• Required action
Look over the lines below. Report each one that includes the string "uchun".

[Data excerpts]
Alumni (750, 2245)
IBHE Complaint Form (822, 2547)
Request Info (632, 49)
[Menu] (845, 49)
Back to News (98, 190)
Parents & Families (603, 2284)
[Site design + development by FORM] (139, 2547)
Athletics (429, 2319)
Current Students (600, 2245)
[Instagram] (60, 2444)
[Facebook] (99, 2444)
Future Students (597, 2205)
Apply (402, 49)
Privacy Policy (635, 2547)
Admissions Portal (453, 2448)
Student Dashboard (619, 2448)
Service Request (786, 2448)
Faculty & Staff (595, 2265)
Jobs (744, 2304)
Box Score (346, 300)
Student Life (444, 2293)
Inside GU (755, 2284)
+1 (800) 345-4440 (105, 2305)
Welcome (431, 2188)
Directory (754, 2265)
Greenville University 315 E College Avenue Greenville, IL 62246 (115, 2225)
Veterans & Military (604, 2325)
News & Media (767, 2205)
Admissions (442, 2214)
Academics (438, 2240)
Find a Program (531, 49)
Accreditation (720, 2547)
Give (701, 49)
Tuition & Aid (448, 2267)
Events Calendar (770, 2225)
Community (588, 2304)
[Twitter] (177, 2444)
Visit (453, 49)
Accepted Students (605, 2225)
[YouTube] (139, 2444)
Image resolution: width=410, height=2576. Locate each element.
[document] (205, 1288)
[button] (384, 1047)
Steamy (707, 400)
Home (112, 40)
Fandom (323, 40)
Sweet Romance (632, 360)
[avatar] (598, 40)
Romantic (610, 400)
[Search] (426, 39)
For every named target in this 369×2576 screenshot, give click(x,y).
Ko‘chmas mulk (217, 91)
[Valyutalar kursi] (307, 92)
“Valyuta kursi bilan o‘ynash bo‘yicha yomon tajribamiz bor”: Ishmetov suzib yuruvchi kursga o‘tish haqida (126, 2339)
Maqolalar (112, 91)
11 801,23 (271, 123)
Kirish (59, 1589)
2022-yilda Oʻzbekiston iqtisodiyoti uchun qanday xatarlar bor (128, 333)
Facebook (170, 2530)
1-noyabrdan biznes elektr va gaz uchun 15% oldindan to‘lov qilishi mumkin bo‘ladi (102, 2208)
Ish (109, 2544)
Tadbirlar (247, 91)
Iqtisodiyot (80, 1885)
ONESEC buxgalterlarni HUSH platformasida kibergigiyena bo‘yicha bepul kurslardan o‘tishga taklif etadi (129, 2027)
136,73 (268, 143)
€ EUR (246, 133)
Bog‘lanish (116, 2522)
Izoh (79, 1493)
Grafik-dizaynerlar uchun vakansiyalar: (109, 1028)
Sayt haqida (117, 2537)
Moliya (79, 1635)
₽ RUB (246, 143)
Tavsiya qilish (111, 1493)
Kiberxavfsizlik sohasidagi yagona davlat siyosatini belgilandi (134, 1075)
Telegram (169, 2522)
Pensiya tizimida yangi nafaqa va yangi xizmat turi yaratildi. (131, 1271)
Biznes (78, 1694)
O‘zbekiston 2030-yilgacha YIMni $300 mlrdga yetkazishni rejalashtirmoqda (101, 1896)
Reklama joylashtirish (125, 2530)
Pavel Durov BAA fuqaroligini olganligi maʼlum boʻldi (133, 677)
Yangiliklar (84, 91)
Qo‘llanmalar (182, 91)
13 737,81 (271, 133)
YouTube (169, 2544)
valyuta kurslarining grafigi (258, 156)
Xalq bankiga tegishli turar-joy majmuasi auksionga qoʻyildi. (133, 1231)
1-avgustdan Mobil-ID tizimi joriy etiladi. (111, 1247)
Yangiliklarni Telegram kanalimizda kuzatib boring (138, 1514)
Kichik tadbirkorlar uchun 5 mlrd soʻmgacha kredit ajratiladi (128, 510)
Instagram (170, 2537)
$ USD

• Answer space
2022-yilda Oʻzbekiston iqtisodiyoti uchun qanday xatarlar bor (128, 333)
1-noyabrdan biznes elektr va gaz uchun 15% oldindan to‘lov qilishi mumkin bo‘ladi (102, 2208)
Grafik-dizaynerlar uchun vakansiyalar: (109, 1028)
Kichik tadbirkorlar uchun 5 mlrd soʻmgacha kredit ajratiladi (128, 510)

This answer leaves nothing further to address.